Thomas Boivin, Belleville, 2022
The first time I look through Thomas Boivin’s book Belleville, I try to find the places I know. Belleville is a neighborhood in northeastern Paris, and Boivin made these black-and-white photographs while wandering its streets. I live on rue de Belleville, behind a shop called Bazar de Belleville, which gives the book’s presence on my table a certain Being John Malkovich quality. Immediately I spot the area’s two parks, a certain plumber’s shop front, the hard-to-describe atmosphere of particular points on certain streets. I linger longest on the exterior of the print shop I visited recently for a passport photo, which the employee took in a simple studio in a corner at a cost of €5.50. Boivin’s image centers a side window whose awning guarantees the use of “Kodak-quality paper.”
This text is in both French and Chinese. Belleville is home to one of Paris’s two major Chinatowns, just one community within a patchwork of cultures: Belleville is also more ethnically diverse than almost any other neighborhood in the French capital. To walk down any side street is to pass through several micro-districts that often seem to comprise little more than a shop, café, and bakery, yet feel as though they embody some long-since-settled wave of immigration. The portraits in this book, of strangers Boivin is drawn to, reflect this intricacy but are not essentialized by it. A woman lies on a defunct fountain, reading a novel. A man in a polo shirt and blazer clutches an uprooted plant in Buttes-Chaumont Park.
The second time I look through Belleville I am struck by the stillness, a sort of ghostly silence, that seems to emanate from each photograph, even when people are present. Perhaps this is to do with a certain tonal quietness and Boivin’s aversion to black and white extremes in favor of the middle grays. Or perhaps it stems from his preoccupation with what one could call nonspecific places: a flower bush obscuring a drain, a faded curtain in an anonymous window, tree tendrils on an unplaceable fence. The result has a woozy or hallucinatory quality, as if we are slightly removed from reality. Despite spanning a decade’s work, these fifty-five images, shot on film, feel indifferent to the passing of time. Occasional clues—a bus ad for a 2020 Man Ray exhibition, say—seem merely part of the cyclical flow of a city that both changes and doesn’t.
This is not really a “portrait” of a neighborhood, as some might yearn for. In a statement released with the book, Boivin says: “Although the photographs hardly depict the city, I find they convey the sensation that I had, walking the streets of Belleville.” What is meant by “the city” here, as something that is hardly depicted? Crowds? Belleville is densely populated even by Paris standards, a fact far from evident in this series. Or perhaps Boivin refers to crowd pleasers, such as wider street scenes, emblematic locations, Haussmannian architecture, or other easy tropes of street photography.

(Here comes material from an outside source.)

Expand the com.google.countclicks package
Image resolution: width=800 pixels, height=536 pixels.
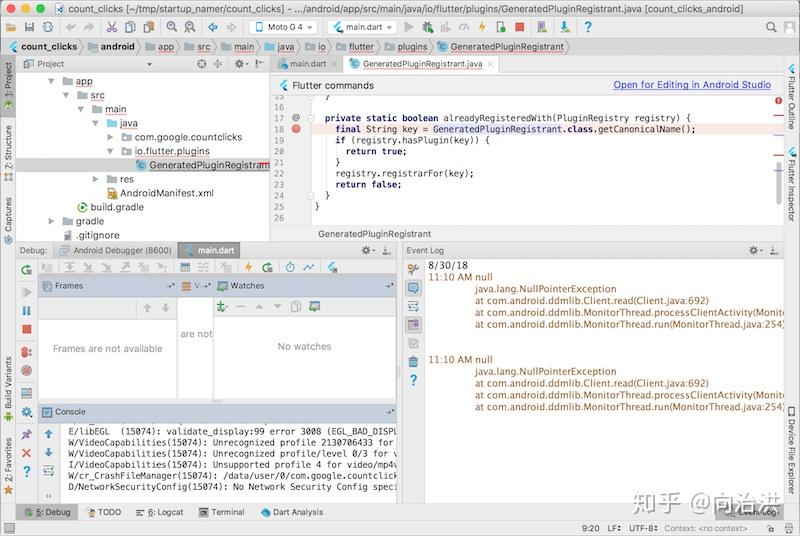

Before looking through Belleville for the seventh or eighth time I cycle to the gallery Les Douches by Canal Saint-Martin to see an exhibition of Boivin’s work. While it overlaps somewhat with the book, the show takes a different approach, with almost none of the images featuring people. Where they do appear, they are presented less as subject than as circumstance: a man holds a melon, a woman stands in front of a set of old windows, and each person’s head is cropped out of the shot. Boivin also likes food and drink, and several images nod to the still-life tradition: a half-drunk carafe of water on the table in an empty bar. A lemon squeezer in a shard of light on a kitchen table. Piles of grocery delivery boxes, wrapped in enough cling film to make your recycling efforts seem futile. And the titles always assert a location—either Belleville or somewhere in its immediate vicinity: Melon, Belleville (2019); Serviettes, Les Lilas (2019); Petit Déjeuner, Ménilmontant (2014).
A sense of place is more potent when sublimated into something else entirely. Belleville often seems less about questing for the essence of its titular neighborhood than attempting a personal exaltation of the ordinary. It simply makes sense that this occurs where the photographer happens to live. Georges Perec’s term infra-ordinary feels relevant to the preoccupations at play here, as does his famous quote: “What we need to question is bricks, concrete, glass, our table manners, our utensils, our tools, the way we spend our time, our rhythms . . . Describe your street. Describe another. Compare.” Perec, I should add, grew up in Belleville, near the pond that dominates the second image in Boivin’s book. It certainly appears that there is something ordinary in the local water.
Thomas Boivin: Belleville was published by Stanley/Barker in April 2022.